Page extract:

<<<<

Some people have watched the Netflix documentary and were left with the question: how did all those varied composite drawings lead to Richard Ramirez? He looked nothing like most of them, yet Ramirez had many distinguishing features, like scars and unusual eyebrows.
Here is a quick rundown of some the composites involved in the Ramirez case. There were others but they were not released to the public, or have been lost in the mists of time.
Feb-March 1985: The San Gabriel Child Abductor. Three children and one adult said he was “dirty blonde” or light brown, 5’9” and of medium build. Below is a composite sketch of the suspect, from a 14th March 1985 Los Angeles Times article, again describing his hair as “dirty blondish” to light brown.

A 29th March Los Angeles Times article gives the same description but a different drawing, this time a sketch rather than a composite. It was created by police sketch artist Fernando Ponce.


March 1985: After Dayle Okazaki’s murder, victim Maria Hernandez helped create a drawing of a moustachioed hitman.

Detective Carrillo found an AC/DC hat inside their garage, so Moustachioed Hitman gained a hat in April – the logo was not included for some reason, which is unhelpful.

The Doi sketch – previously thought to be from a child abduction. Lillie Doi told neighbours that she did not think Ramirez was her husband’s murderer.

Released on 25th June 1985: Carol Kyle was raped by a Latino with a side parting and fringe, whose hair curled slightly at the ends. (She was attacked on 30th May so there was a delay between the attack and her meeting with police artist Fernando Ponce) Again he has none of Richard’s distinctive features: arched eyebrows, messy hair, full lips – and, at the time – broken teeth. More on his teeth later…

On 7th July Sophie Dickman was raped. The sketch below ended up looking the same as the composite in two unrelated crimes and the nose is similar to those. Some newspapers state that this was the suspect in the Joyce Nelson crime, based on the paper girl describing a curly haired man lurking in the street days earlier, although this is never made clear.

Composites are made almost like a flat, two-dimensional Mr Potato Head where you are given a base head shape and select see-through slides of features and overlay them onto that face. It has Richard Ramirez’s hairstyle, but curly hair is not uncommon.

Because of this method, many composite sketches look the same across the United States. This is silly – composite sketches are not always drawn by artists, so this same face, aside from a few differences has been used in the 1978 suspected Golden State Killer attack (below, centre) and also for the ‘Brayman Road Attacker’ in Connecticut from 1988. Frankly, it should be thrown in the bin.

Now we come to the most famous composite, again by Fernando Ponce, for the Khovananth Incident which occurred on 20th July 1985.

The reason the police decided that this composite was the man they were looking for, was because they had previously pulled over a man named Richard Mena for a traffic violation in a car found to be stolen. That man was Richard Ramirez using an alias. Richard drew a pentagram on the car, which was suspicious – a pentagram had been drawn on a recent murder victim.
Richard left his dental appointment card behind and they discovered he had decayed teeth – the damage and decay to his upper front teeth created a gap. For the record, Somkid Khovananth was the only victim who described someone with ‘stained, gapped teeth’ – no one else. The police (mostly Carrillo) and the media lied. He does not really resemble Richard. All his features are wrong; the distinct attributes are absent. Furthermore, Khovananth described him as having a brown face, before changing it.

>>>>

Data provided:

<<<<

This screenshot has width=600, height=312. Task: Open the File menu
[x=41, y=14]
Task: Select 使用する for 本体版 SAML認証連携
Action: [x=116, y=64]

>>>>

Do this: From the article on the composite drawings in the Ramirez case, list every date that includes both a day and a month.

The solution:
14th March 1985
29th March
25th June 1985
30th May
7th July
20th July 1985